Last update: 30 January 2012
(1) Following the merger by incorporation of the whole assets of CAPITALPOR in the incorporating entity and sole shareholder PARPÚBLICA and followed by the extinction of the aforementioned company, the shares representing 46% of the share capital of REN directly held by the extinguished company became directly held by PARPÚBLICA as from the date of the merger registration, 26 December 2011.
(2) On 03/Jun/2011, it was disclosed to the market that EGF and Millennium bcp agreed on a right of title transfer (rehypothecation right), pursuant to articles 9 and 10 of Decree-Law no. 105/2004, of May 8, in relation to 28,131,422 nominative, book-entry shares representing 5.27% of REN’s share capital.
However, according to said agreement, the voting rights attached to the shares shall continue to be attributed to EGF, under the terms of item e) of number 1 of article 20 of the Securities Code and LGCF shall keep its right to receive dividends. Therefore, the exercise of the a right of title transfer (rehypothecation) right by Millennium bcp will not affect the current qualified shareholding position of LGCF in REN, which amounts to 8.41% of REN’s share capital and voting rights.

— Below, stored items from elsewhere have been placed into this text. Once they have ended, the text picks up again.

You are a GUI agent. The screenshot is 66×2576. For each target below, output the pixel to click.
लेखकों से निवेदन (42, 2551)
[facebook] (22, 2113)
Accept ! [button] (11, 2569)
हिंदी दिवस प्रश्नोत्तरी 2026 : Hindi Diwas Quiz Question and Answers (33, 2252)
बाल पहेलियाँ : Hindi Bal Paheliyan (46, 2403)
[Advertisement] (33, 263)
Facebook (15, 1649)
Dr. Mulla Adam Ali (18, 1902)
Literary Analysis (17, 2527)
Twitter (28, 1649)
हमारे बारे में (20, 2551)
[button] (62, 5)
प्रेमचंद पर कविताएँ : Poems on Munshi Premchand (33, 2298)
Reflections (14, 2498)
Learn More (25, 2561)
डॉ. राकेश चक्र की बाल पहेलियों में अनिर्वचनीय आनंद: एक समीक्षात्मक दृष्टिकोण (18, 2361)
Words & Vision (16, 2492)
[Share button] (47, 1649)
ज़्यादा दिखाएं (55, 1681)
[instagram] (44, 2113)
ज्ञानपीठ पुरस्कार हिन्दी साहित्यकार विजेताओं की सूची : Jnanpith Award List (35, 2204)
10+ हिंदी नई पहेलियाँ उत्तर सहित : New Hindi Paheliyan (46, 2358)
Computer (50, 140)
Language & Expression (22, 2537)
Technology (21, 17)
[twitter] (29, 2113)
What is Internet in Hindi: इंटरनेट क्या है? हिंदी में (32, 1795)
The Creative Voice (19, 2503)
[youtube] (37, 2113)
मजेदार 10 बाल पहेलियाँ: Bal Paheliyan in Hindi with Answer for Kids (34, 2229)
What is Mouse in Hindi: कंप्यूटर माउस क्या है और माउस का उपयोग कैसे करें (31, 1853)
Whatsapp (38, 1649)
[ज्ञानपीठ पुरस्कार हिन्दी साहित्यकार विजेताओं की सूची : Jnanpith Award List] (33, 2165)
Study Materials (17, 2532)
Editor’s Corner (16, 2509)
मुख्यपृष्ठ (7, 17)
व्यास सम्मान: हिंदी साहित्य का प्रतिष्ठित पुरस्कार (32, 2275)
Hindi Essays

The participation attributable to Morgan Stanley concerns, besides a percentage of shares held directly (0.79% of REN’s share capital), to financial instruments related with REN’s shares (corresponding to around 3.18% of REN’s share capital) which were executed by Morgan Stanley to hedge to a short position in financial instruments over shares in REN with Banco Comercial Português, S.A., following the transactions disclosed on June 3, 2011. The shares and therefore the voting rights should be delivered to BCP if the same or Morgan Stanley cause the termination of the relevant financial instruments.
(3) The voting rights attributable to the Portuguese State, considering Parpública’s and CGD’s shareholdings, represent overall, 51.1% of the voting rights inherent to REN’s share capital.